Protect Me Not ((Un)Professionally Yours 2)
“Thank you,” he muttered into her hair.
She smiled. “You’re most welcome.”
“Give me a moment…I’ll return the favor.”
“No. I don’t need you to do that. I…” She blushed. It had been so hot to watch him helplessly writhing beneath her touch. She wordlessly held up her right hand, and he lifted his head slightly to peer at the moisture on the tips of her middle and index finger.
“Aah, you rubbed one out?” It sounded as though speaking was a huge effort for him. He shocked her by grabbing hold of her hand and sucking the residual stickiness from her fingers. “You always taste delicious.”
“So do you,” she retorted faintly—still astonished by the earthy gesture.
She relaxed against him, and they lay like that for a long while.
“I finally got to fully inspect your tattoo,” she confessed complacently and he chuckled. The sound a comforting rumble in her ear.
“I wish I’d been different when we first started this, but —”
“It’s okay,” she interrupted. “I know.”
“You’re too fucking sweet.”
“I know that too.”
He chuckled, as she had meant him to. She traced the swirling tribal pattern of the tattoo on his chest. Happy that he was allowing her to do this now. In the past, he’d left before she got the chance to explore. Whenever she had attempted to touch during sex, he had distracted her with his hands and mouth.
The grayscale storm on his lower arm led to a gorgeous, perfectly rendered full moon above the roiling clouds, set in a black sky dotted with stars. The darkness of that night sky bled into tendrils of smoke that led to his neck. The dark grays and blacks also snaked over his shoulder and his chest, into a solid black tribal swirl that licked its way around his pec in thorny twists and turns. As a single—magnificently detailed piece—from wrist to chest, it was a thing of absolute beauty. She had never seen such an intricate tattoo before. She spotted something among the swirls on his chest—very fine print—and she lifted her head to get a closer look.
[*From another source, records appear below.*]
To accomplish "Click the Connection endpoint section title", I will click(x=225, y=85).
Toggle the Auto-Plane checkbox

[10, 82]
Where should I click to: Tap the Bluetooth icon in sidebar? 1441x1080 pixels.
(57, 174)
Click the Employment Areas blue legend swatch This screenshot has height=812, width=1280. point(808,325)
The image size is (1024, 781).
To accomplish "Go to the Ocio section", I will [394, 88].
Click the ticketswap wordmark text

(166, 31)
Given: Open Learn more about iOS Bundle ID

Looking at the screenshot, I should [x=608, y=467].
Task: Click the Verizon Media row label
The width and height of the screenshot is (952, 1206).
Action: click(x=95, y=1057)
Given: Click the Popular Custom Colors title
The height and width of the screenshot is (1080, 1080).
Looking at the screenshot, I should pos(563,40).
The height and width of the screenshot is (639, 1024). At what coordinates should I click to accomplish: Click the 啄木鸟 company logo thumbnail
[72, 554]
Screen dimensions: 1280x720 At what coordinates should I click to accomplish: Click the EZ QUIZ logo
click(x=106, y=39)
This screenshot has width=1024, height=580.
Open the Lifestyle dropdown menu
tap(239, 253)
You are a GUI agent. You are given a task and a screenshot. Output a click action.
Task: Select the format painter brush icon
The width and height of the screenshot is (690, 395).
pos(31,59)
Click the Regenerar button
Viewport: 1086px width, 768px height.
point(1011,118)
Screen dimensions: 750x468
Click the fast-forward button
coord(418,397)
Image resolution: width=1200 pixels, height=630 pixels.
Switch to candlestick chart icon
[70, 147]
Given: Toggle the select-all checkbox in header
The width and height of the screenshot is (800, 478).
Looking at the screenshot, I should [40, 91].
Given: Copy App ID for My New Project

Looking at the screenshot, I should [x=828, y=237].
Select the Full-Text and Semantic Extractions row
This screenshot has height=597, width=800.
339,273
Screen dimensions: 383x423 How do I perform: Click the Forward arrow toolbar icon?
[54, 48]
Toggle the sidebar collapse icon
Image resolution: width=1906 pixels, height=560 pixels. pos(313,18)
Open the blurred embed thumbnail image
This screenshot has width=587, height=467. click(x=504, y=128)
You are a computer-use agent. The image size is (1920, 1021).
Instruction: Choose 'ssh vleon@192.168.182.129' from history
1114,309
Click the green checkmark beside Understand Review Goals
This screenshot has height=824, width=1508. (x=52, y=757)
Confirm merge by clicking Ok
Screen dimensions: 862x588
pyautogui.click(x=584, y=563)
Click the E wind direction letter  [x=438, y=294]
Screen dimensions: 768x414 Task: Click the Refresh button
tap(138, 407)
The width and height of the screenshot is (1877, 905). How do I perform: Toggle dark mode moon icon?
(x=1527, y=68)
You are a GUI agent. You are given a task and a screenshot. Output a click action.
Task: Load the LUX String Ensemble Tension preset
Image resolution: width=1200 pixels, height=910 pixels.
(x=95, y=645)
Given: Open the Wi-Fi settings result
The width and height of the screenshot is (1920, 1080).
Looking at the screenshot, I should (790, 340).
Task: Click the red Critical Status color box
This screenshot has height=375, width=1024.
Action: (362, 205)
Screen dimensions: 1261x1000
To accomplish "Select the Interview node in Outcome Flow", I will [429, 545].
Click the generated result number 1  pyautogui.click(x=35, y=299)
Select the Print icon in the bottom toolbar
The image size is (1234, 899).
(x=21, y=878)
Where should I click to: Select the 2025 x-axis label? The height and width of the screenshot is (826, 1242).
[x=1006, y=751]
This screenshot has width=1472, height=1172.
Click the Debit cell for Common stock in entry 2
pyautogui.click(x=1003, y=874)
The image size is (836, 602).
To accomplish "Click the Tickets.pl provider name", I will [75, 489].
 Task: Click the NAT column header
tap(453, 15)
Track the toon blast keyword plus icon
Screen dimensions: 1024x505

Dates. Three dates. She didn’t have to ask him what they were. She knew. And her heart bled for him.
He somehow sensed where her focus was and spoke without warning, “I was on short term leave. Headed stateside. My parents were on their way to pick me up from the airport. A semitruck driver lost control of his vehicle and…” He sighed, his chest lifting and falling beneath her head. “I waited at the airport for an hour. After receiving no answers to my calls, I took a cab home. We saw the commotion on the interstate, I figured maybe they were stuck in traffic because of the accident. It never once occurred to me that they were in the middle of that mess.”
“Ty…” Her voice tapered off. What was there to say?
“It was hard not to blame myself for their deaths. They wouldn’t have been on that road if not for me,” he murmured, his fingers combing through her curls. “Same with Dylan. He took a bullet for me. Died because of it. For so long I wished it had been me.”
“Oh, Ty.”
“His life had meaning. He had a wife, a baby, a family who loved him. I had nothing. Nobody. And the one person I did have, died saving my empty life.
“I can’t love you, Vicki. I can’t. That’s why I feel so selfish for wanting even this short time together, because I don’t want to hurt you. You don’t deserve it. You deserve someone who can love you with his entire heart. Without reservation, or fear, or baggage. But—despite know that—I’m selfishly not ready to let you go yet. I want this. I want it so fucking much because I’m going to need the memory of it after you’re gone.”
“Another memory of something you lost to put on your treasured wall of memories, you mean?” Vicki couldn’t quite keep the scathing censure out of her voice.
This man… She wanted to take him by the shoulders and shake him. Implore him to wake up and live his damned life. “Should I give you a keepsake to carefully store on a shelf somewhere? Maybe I’ll press one of your boutonnières and frame it? That would be a nice addition to your shrine, don’t you think?”
“Vicki—” He sounded wary.
She pushed herself up to glare at him, silencing him with her look. She couldn’t lie, it felt good. That was usually his go-to move.
“Ty, you’ve suffered terrible losses, through absolutely no fault of your own. But your current and future loneliness? That’s on you. Because you have so many people who want to be part of your life. People who want to care, if only you’d let them.”
“The point is, I can’t return those feelings,” he seethed, finally managing to get a word in.